══ Çalışma Metni

Uzun yıllardır A.B.D.’de yaşıyorum. Genelde senede bir kere geldiğim Türkiye’de her defasında farklı şeyler gözlemlerim. Son birkaç senedir bu müşahadelerimi sayfamda paylaşıyorum. Bu gelişimde bana göre enteresan, belki sizlere göre olağan bazı şeyler farkettim. Amerika’dan gelen bir gurbetçi olarak bunları sizlere aktarayım istedim.
İkinci El Araç Fiyatları: Yıllardır Türkiye’de bir araç satın alıp evin otoparkında bırakma fikrim vardı. Hep kısa süreler kaldığımız için kiralık araç daha makul geliyordu. Ama bu sefer uzun kalacağımız için ikinci el bir araç satın aldım. Fiyatlar Amerika ile kıyas edilmeyecek ölçüde fahiş. 2006 model bu aracı 16.000$’a aldım. Aynı araç Amerika’da yaklaşık $4.000. Arttırılan ÖTV ve pandemi yüzünden yeni araç üretiminin azalmasından dolayı fiyatlar yükselmiş. Düşük otomobil kredi faizleri de talebi tetiklemiş.
Marketler: Kendimi kaybediyorum Migros’a, BİM’e veya bir pastaneye girince. Ne varsa alasım geliyor. Geçen gün oğluma Amerika’da 4$’a aldığım horoz şekerini Koska’dan 2 TL’ye aldım. Amerika’da 1.5-2$’a aldığım simiti Türkiye’de 2 TL’ye alıyorum. Arabamı 25$ yerine 35 TL’ye iç-dış yıkattım ve bir de çay ikram edildim.
Yabancılar: Her taraf; marketler, gezinti yerleri vesaire yabancı dolu. Sadece Suriyeliler değil. Her dil konuşuluyor.

════
══ Veri Kesitleri

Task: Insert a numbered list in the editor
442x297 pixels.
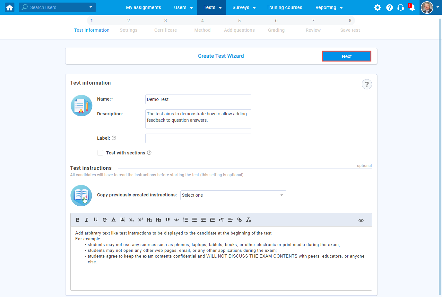Action: [x=185, y=220]
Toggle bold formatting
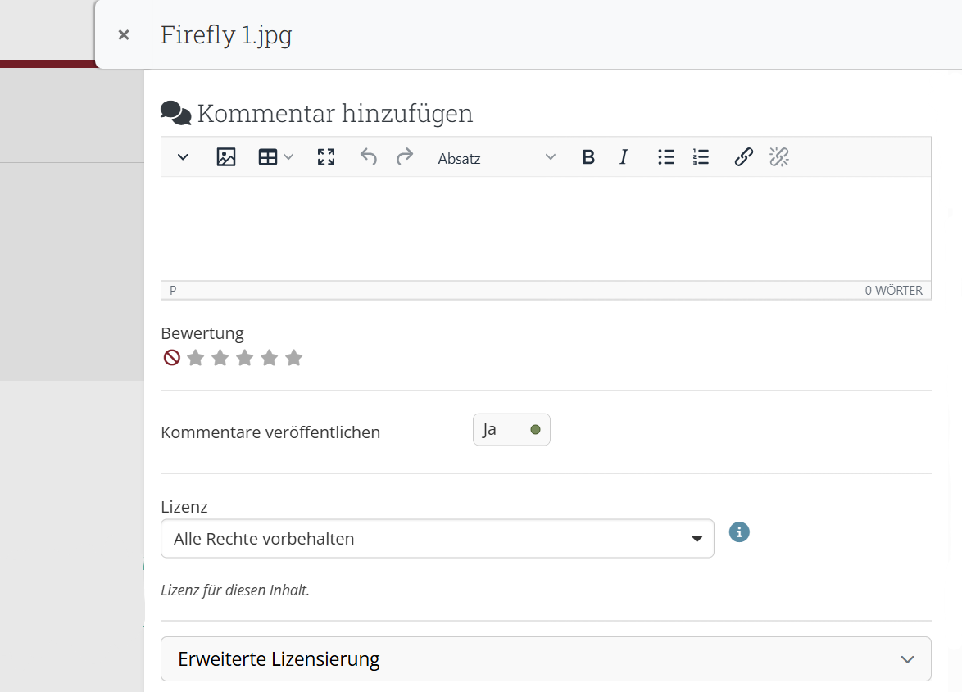Screen dimensions: 962x692 tap(588, 157)
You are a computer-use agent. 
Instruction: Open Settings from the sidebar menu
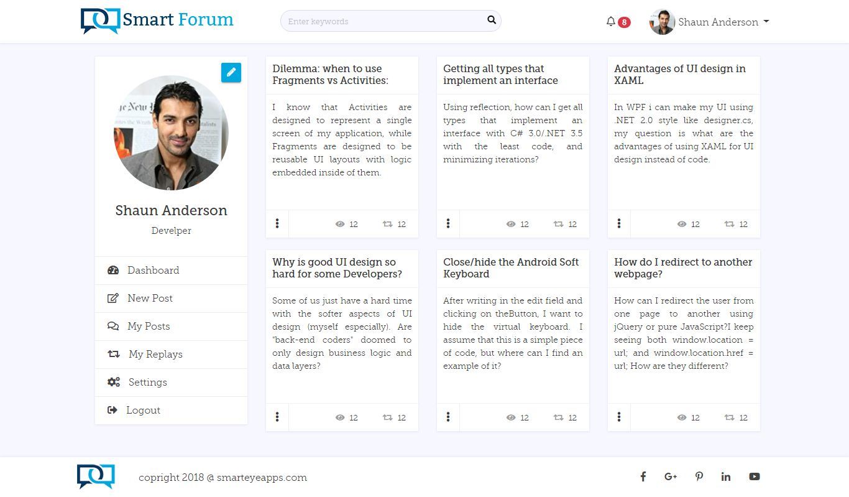(x=147, y=382)
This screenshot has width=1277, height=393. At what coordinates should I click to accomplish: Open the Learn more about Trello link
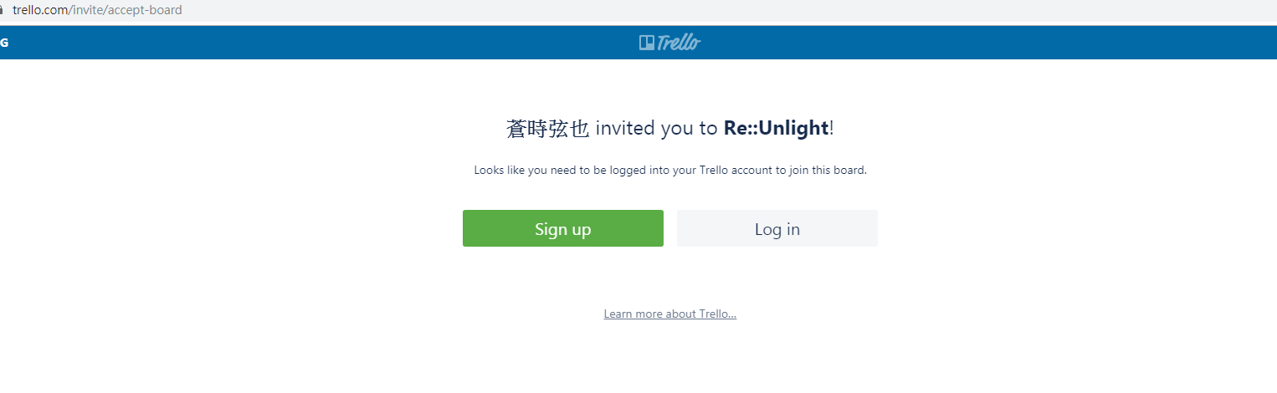[x=670, y=314]
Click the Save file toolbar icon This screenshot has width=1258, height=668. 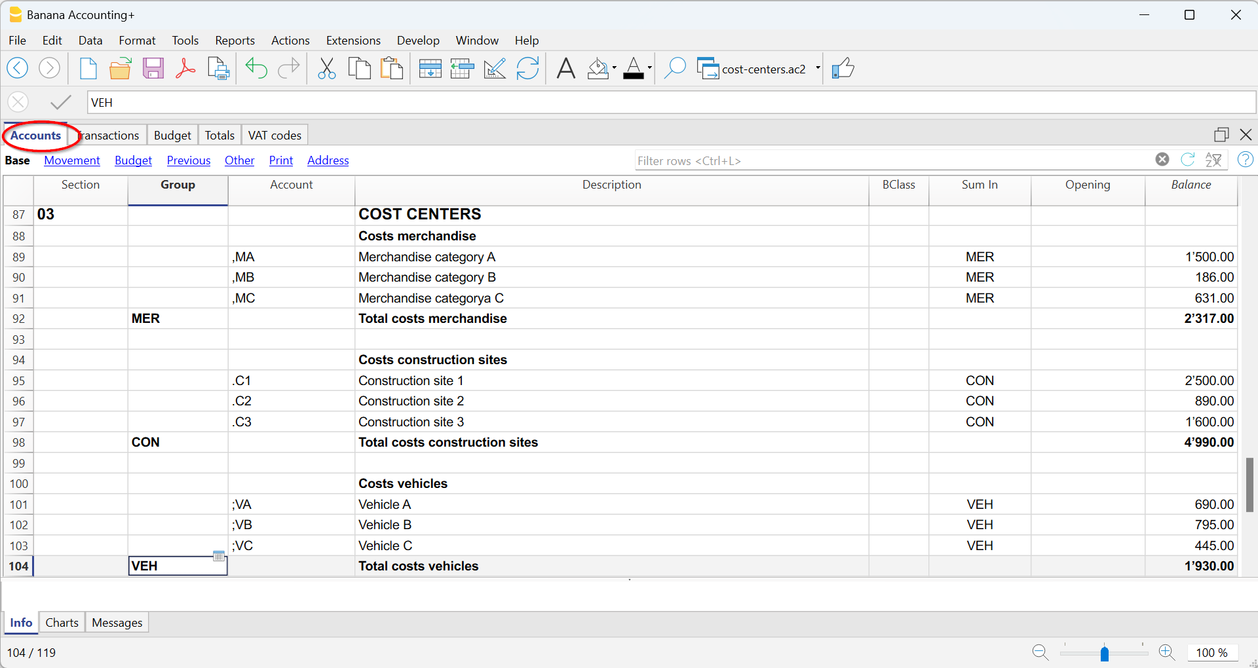pos(153,68)
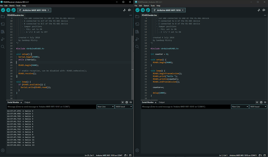Toggle timestamp display in RS485Receiver serial monitor
Screen dimensions: 268x157
(127, 102)
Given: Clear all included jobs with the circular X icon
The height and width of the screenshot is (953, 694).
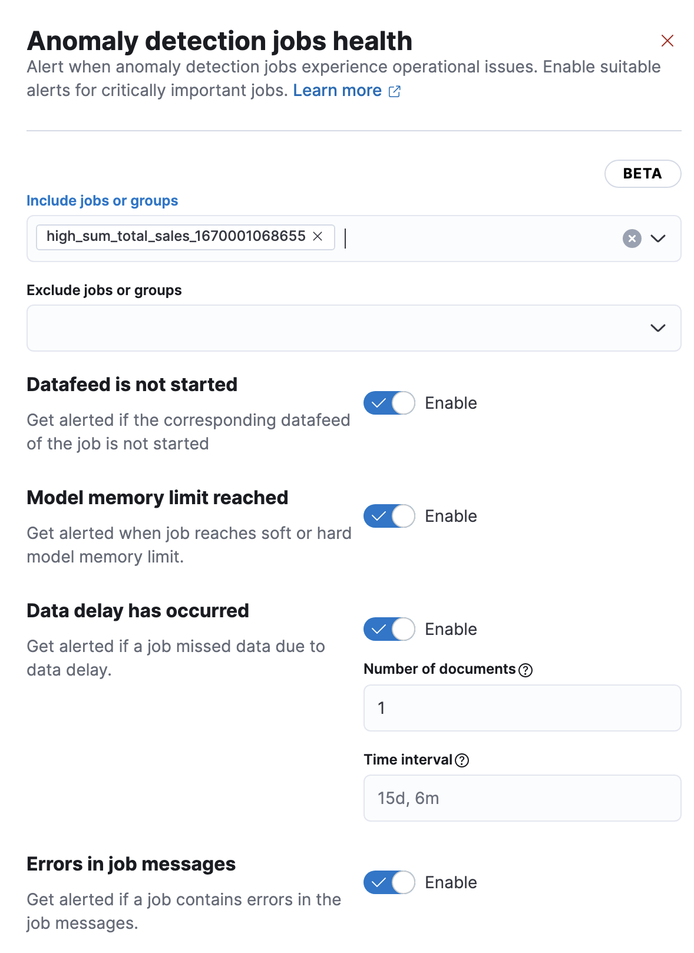Looking at the screenshot, I should [x=632, y=239].
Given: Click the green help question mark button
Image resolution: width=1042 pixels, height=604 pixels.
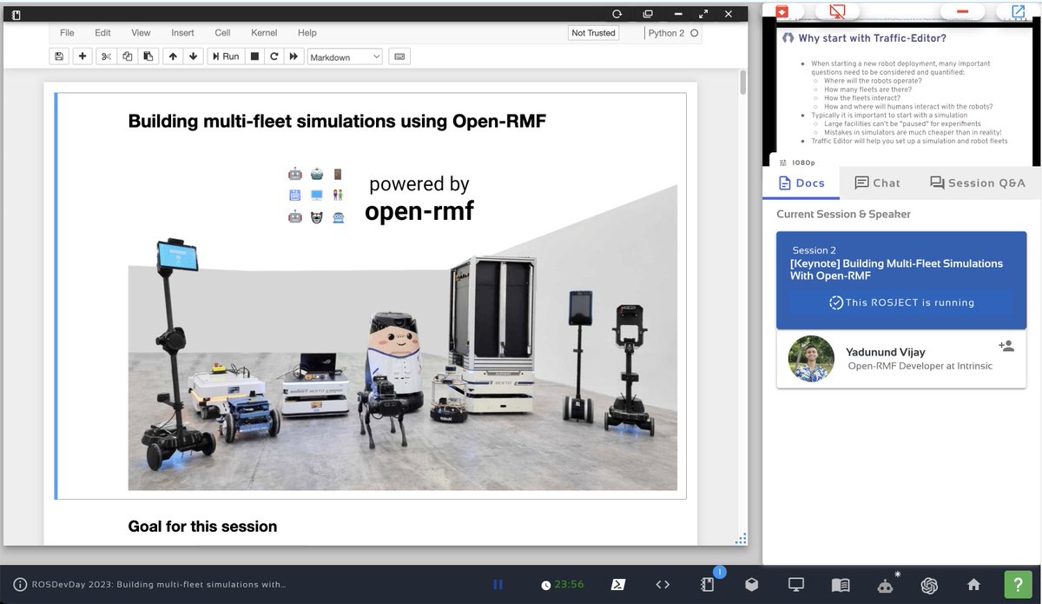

════

### Yapılacak İşler
A: Türkiye gözlemleri metnine göre 2006 model araç kaç dolara satın alınmış?
B: Türkiye gözlemleri metninin devamını, son cümleden sonrasından başlayarak yazın.
Kayıtlar başka bir kaynaktan alınmıştır.

### Sıralı Yanıtlar
A: 16.000 dolara.

B:
Piyasalar: Covid-19’dan çok etkilenmiş piyasalar. Geçen gün ailecek Boğaz turu aldık. Gemi 500 kişilik ama toplamda 50 yolcu yoktu. Kaptan ve işletmecilerle sohbet ettim. (Fotoğrafı kaptan çocuklara gemiyi ve Boğaziçi’ni anlatırken çektim.) Salgından önce her gece düğün oluyormuş gemide. Salgından sonra yasaklanmış. Artık sadece 15 günde bir bu turlardan verebiliyoruz dediler. İlgilenenler için gemide Boğaz manzaralı düğün fiyatları şöyle: Adam başı içkili 150 TL, içkisiz 120 TL.
Dövme: Hem kızlar hem de erkekler ciddi bir dövme yarışına girmişler. Sokaklar değişik yerlerinde farklı resim, isim, tarih ve figürler olan dövmeli gençler ile dolu.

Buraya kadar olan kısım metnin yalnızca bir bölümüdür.